Plaintiffs who filed a federal lawsuit claiming the 102-mile long state Senate District 22 dilutes the strength of African American voters are hoping no news is good news.
A three judge panel of the 5th U.S. Circuit Court of Appeals, which heard oral arguments in the case on June 11, has not yet ruled on whether to reverse a lower court order that the districts be redrawn in a manner to give black voters a better chance to elect the candidate of their choice.
Rob McDuff, one of the attorneys representing a group of Mississippi voters, said the fact that the sample ballot already has been printed by the Secretary of State’s office as mandated by state law, gives him reason to believe the court will not reverse the decision of U.S. District Judge Carlton Reeves. Gov. Phil Bryant and Secretary of State Delbert Hosemann had appealed Reeves’ decision and, through attorneys, argued before the three judge panel that the ruling be reversed.
“The governor and secretary of state asked the Court of Appeals to restore the old districts by the June 17 ballot deadline,” McDuff said. “Obviously, that didn’t happen. Although we have no formal ruling yet from the Court of Appeals, the new plan remains in place as the ballots are printed for the upcoming election.”
This Monday was the deadline for the Secretary of State’s office to print the sample ballot, which is now posted on the agency’s web site. Ballots for absentee voters are supposed to be available by the next Monday. A reversal by the 5th Circuit at this point would force the state and local election officials to reprint ballots, and possibly candidates would be given time to re-qualify to run in the two Senate districts impacted by the ruling.
Leah Rupp Smith, a spokesperson for Hosemann, said, “we are moving forward with the district lines as drawn by the Legislature in the 2019 regular session. When the court comes to its conclusion, we will follow its instructions as to how to move forward.”
Late in the 2019 session, the Legislature, based on Reeves’ order, redrew the district to increase the African American majority in District 22.
Bryant and Hosemann opted to appeal Reeves’ decision.
In redrawing the district to adhere to Reeves’ decision, the Legislature added African American voters from Sunflower County to District 22 and removed primarily white voting precincts in Bolivar County from the district and placed them in District 13. The result, according to the people who filed the lawsuit, was that African Americans had chances to maintain a black senator in District 13 and add one in District 22.

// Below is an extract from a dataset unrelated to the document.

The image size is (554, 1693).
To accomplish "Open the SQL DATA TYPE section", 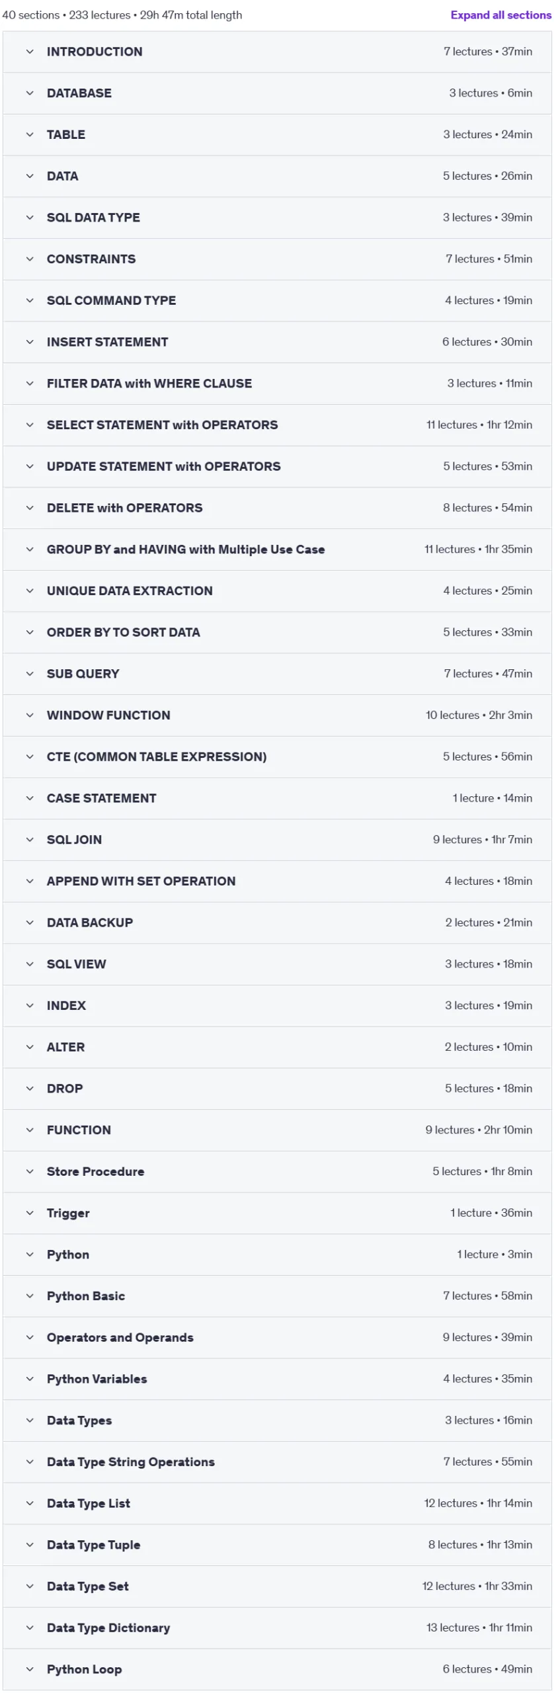I will [277, 218].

The district, spanning parts of six counties, was drawn in the 2012 legislative session. In 2012, newly elected Lt. Gov. Tate Reeves and his redistricting team faced a dilemma in how to protect his newly named Appropriations chairman – Republican Buck Clarke.
In redistricting, the Senate had to find additional people to place in Clarke’s Delta-centrist District 22 to adhere to population shifts found by the 2010 Census.
The only problem was that the district was surrounded primarily by African Americans who normally vote Democratic.
In an effort to protect Clarke, the Senate opted to steer the already expansive district south into fast growing, affluent Madison County. The result was a district that was more than 100 miles long and ran from Bolivar County in the heart of the Delta into Madison, a heavily Republican Jackson suburb.
While Clarke won re-election in the district in 2015, he is now running statewide for treasurer.
The candidates qualified to run in District 22 are Joseph Thomas, Mark Buckner Sr. Ruffin Smith, Ermea “EJ” Russell and Colton Thornton. The Republicans are Hayes Dent and Dwayne Self while the independents are Terrance Edison Jr. and Calvin Stewart.
In District 13, the Democrats who qualified are Carl Brinkley, Tony G. Anderson, Charles Modley, Sarita M. Simmons and John Marshall Alexander. B.C. Hammond also is running in the District 13 election as a Republican.
Thomas, one of the plaintiffs in the case, lost to Clarke in 2015.